Andrea Rana torna alle sue origini con “Immagini dal mondo”
Tra le molteplici accezioni intrinseche alla Musica, vi è sicuramente quella di donare eternità alla fugacità dell’esistenza umana, rendendo inestinguibili esperienze, sentimenti ed emozioni che congiunti ad Essa valicano la transitorietà dell’attimo, per abbracciare il perenne. Caratteristica, questa, che unita al nutrimento dell’anima offerto dai sogni, consente all’uomo di alleggerirsi dal fardello della caducità del proprio percorso terreno.
Un tarlo molesto e costante che lo conduce spesso a rifugiarsi nei ricordi, utilizzandoli come unico appiglio nell’oceano delle incertezze su sè stessi e sul futuro e che il brillante cantautore lodigiano Andrea Rana ha scelto di raccontare nel suo come back alle origini “Immagini Dal Mondo” (ediz. Materiali Musicali) disponibile in due versioni – dalla matrice melodica completamente differente -, italiana ed ispanica.
Il brano, scritto e prodotto dallo stesso artista e arrangiato da Max Mungari, è un vero e proprio ritorno alle origini musicali di Andrea Rana, che dopo aver dimostrato eclettismo e minuzia autorale sperimentando sonorità e stili differenti, si avvale del suo carisma, della sua esperienza e della sua attitudine dirompente per regalare al pubblico un concentrato di rock, desideri e nostalgia, impreziosito dall’unicità della sua voce.
Composto, interpretato e realizzato anche in lingua spagnola, sotto il titolo “Ímagenes Desde el Mundo”, il pezzo rappresenta la chiave per aprire lo scrigno della nostra immaginazione, consentendoci di convertire l’amara consapevolezza che nulla è imperituro, in un coloratissimo patchwork in cui ricordi e speranze si fondono per costruire un rifugio, un luogo astratto e intangibile per occhi e mani, ma percepibile dallo spirito, per ripararsi dalle intemperie dello scorrere del tempo, lenire e cucire le ferite causate da tutto ciò che abbiamo perso e comprendere che, infondo, «per godere il senso di una vita basta un secondo».
«Come un vagabondo, più con la testa che coi piedi»: ciascuno di noi passeggia tra le alture e le discese della propria anima, molto spesso senza una definita meta, alla ricerca di un frammento che possa riportare un battito, emotivo oltre che meccanico, ad un cuore frammentato da quello che, inesorabilmente, il ticchettio delle lancette porta via con sé; un turbinare faticoso e continuo che ci distoglie dal valore più profondo della temporaneità: quello di godere pienamente di ogni istante, incontro, evento e situazione che la vita ci regala.
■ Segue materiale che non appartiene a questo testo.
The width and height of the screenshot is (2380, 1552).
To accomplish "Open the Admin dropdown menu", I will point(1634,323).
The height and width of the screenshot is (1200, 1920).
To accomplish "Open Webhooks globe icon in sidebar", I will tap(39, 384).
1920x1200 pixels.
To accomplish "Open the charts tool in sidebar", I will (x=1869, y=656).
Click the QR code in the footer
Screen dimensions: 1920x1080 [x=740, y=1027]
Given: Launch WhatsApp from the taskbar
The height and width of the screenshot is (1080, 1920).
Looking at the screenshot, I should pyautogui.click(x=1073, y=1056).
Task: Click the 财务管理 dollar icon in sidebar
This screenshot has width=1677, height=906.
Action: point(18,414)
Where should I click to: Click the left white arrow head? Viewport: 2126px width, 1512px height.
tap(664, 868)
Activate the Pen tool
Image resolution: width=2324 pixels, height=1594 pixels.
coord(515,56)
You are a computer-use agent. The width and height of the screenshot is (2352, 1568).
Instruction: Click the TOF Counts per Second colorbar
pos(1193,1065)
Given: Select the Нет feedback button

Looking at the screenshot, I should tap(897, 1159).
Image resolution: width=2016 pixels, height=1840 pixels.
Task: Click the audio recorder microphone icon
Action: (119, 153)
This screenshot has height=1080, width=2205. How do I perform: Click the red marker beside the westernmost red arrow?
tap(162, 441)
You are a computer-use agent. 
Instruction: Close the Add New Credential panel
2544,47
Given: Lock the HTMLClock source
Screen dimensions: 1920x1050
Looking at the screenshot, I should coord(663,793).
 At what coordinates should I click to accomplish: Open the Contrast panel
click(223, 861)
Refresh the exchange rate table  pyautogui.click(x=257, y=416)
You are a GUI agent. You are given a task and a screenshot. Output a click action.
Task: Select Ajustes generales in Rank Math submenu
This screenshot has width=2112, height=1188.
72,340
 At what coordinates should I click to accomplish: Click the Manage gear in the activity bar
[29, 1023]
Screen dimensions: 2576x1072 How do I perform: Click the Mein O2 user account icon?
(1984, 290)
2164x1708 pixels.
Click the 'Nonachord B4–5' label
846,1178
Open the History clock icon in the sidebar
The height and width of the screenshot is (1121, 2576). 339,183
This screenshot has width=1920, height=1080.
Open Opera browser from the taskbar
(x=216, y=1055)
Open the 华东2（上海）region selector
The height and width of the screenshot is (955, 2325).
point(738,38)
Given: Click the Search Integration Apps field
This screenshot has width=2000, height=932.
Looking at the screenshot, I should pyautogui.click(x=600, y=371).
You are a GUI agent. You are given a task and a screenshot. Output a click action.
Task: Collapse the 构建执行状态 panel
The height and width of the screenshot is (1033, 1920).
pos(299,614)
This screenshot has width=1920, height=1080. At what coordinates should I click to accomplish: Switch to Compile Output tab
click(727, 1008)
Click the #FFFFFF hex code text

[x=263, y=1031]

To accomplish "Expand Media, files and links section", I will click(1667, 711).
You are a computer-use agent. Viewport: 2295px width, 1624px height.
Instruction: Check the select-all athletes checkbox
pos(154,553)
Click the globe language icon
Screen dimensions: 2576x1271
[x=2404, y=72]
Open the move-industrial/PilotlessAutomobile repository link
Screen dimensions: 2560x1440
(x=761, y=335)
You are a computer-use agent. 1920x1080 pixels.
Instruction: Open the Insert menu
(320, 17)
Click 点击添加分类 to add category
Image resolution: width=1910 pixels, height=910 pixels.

Ed è così che Andrea Rana identifica nei sogni, intesi più come benzina del motore dei nostri pensieri e delle nostre azioni che come fenomeni psichici frutto dell’inconscio, la soluzione ideale per avvalorare il nostro vissuto, quei trascorsi ormai lontani e perduti nel tempo, ma più vicini che mai al fulcro della nostra quotidianità, come un vero e proprio «rifugio fra le stelle» in risposta a «domande vuoti a perdere».
Un sereno equilibrio tra dimensione onirica e reale – «mi ricredo in quel che vedo e ti rivedo in quel che credi» -, in cui custodire tutto ciò che ha fatto parte della nostra maturazione personale, uno spazio sospeso in cui ci è concesso mettere in pausa affanni e tormenti, prendendo piena coscienza di noi stessi e di ciò che ci circonda, perché «la verità non è una poesia da recitare in piedi», ma, al contempo, ognuno di noi può dar sfogo a «sogni liberi nel petto che» lo «fanno respirare».